Solche Angriffe auf Kirchen und Minderheiten zeigen, dass Pakistan schon immer für den Fundamentalismus empfänglich war. Es gibt einen tiefsitzenden Hass auf westliche Länder, in denen Christen einen beträchtlichen Teil der Bevölkerung ausmachen. Sowohl Afghanistan als auch Pakistan betrachten die Vereinigten Staaten als Feind. Die Brüderlichkeit der beiden Länder gründet sich auf Sure Al-Ma'idah 5:51 des Korans, in der die Gläubigen davor gewarnt werden, sich mit Juden und Christen zu verbünden. Dass die religiösen Minderheiten in Pakistan und Afghanistan ein unterdrücktes Leben führen, ist vor allem den Taliban zu verdanken.

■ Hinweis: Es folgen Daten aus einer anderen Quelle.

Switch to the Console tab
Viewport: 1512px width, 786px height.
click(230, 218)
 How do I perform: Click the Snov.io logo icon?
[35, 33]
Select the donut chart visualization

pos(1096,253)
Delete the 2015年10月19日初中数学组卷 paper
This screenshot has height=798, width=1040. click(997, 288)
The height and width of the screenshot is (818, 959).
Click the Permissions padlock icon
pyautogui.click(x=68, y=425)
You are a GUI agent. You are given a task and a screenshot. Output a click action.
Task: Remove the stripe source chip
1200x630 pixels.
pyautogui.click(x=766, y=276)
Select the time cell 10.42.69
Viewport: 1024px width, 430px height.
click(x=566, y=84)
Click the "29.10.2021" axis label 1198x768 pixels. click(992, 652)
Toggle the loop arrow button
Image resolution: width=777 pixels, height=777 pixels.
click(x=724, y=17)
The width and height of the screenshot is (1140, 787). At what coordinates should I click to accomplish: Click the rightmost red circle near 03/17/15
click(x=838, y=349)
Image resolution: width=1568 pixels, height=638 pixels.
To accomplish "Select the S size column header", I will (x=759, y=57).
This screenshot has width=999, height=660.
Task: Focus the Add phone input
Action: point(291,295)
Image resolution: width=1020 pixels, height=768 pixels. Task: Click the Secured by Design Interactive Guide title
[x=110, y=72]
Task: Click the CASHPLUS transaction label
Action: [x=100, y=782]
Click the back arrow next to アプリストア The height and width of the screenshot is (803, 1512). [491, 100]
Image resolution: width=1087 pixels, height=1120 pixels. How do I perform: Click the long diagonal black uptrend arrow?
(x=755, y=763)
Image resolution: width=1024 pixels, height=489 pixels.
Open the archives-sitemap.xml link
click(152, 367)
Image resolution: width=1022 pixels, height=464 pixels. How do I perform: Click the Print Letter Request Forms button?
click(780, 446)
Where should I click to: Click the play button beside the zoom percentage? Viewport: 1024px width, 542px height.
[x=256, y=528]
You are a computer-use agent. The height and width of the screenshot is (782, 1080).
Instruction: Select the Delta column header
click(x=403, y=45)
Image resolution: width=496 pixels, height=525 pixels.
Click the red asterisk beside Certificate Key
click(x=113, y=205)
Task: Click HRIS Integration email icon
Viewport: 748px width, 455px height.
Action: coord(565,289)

Wie sollte die internationale Gemeinschaft am besten darauf reagieren?
Die Staats- und Regierungschefs der Welt sollten die mangelnde Achtung der Menschenrechte und der Religionsfreiheit in beiden Ländern mit grösserer Wachsamkeit verfolgen. Wir begrüssen die jüngste Resolution des Europäischen Parlaments, in der Islamabad aufgefordert wird, die Freiheit religiöser Minderheiten zuzulassen, die Europäische Union gebeten wird, den Präferenzhandelsstatus Pakistans zu überdenken, und die Behörden aufgefordert werden, die umstrittenen Blasphemiegesetze des Landes aufzuheben.

Was können wir mit Blick auf die Zukunft für Afghanistan und Pakistan erwarten?
Die Taliban-Regierung bringt die Angst vor Angriffen, Unterdrückung und Hass zurück. In Afghanistan könnte ein Bürgerkrieg um die Beute des Sieges ausbrechen. Ich befürchte, dass viele Taliban nach Pakistan zurückkehren und den islamistischen Extremismus ausnutzen werden, was pakistanische Terrorgruppen zu verstärkten Anschlägen veranlassen wird. Sie leben von der Gewalt. Die Regierung sollte dafür sorgen, dass Kirchen und Gebetsstätten von Minderheiten vor ihrer Ankunft geschützt werden.

Im Jahr 2020 unterstützte «Kirche in Not (ACN)» Projekte in Pakistan mit insgesamt CHF 1.3 Millionen.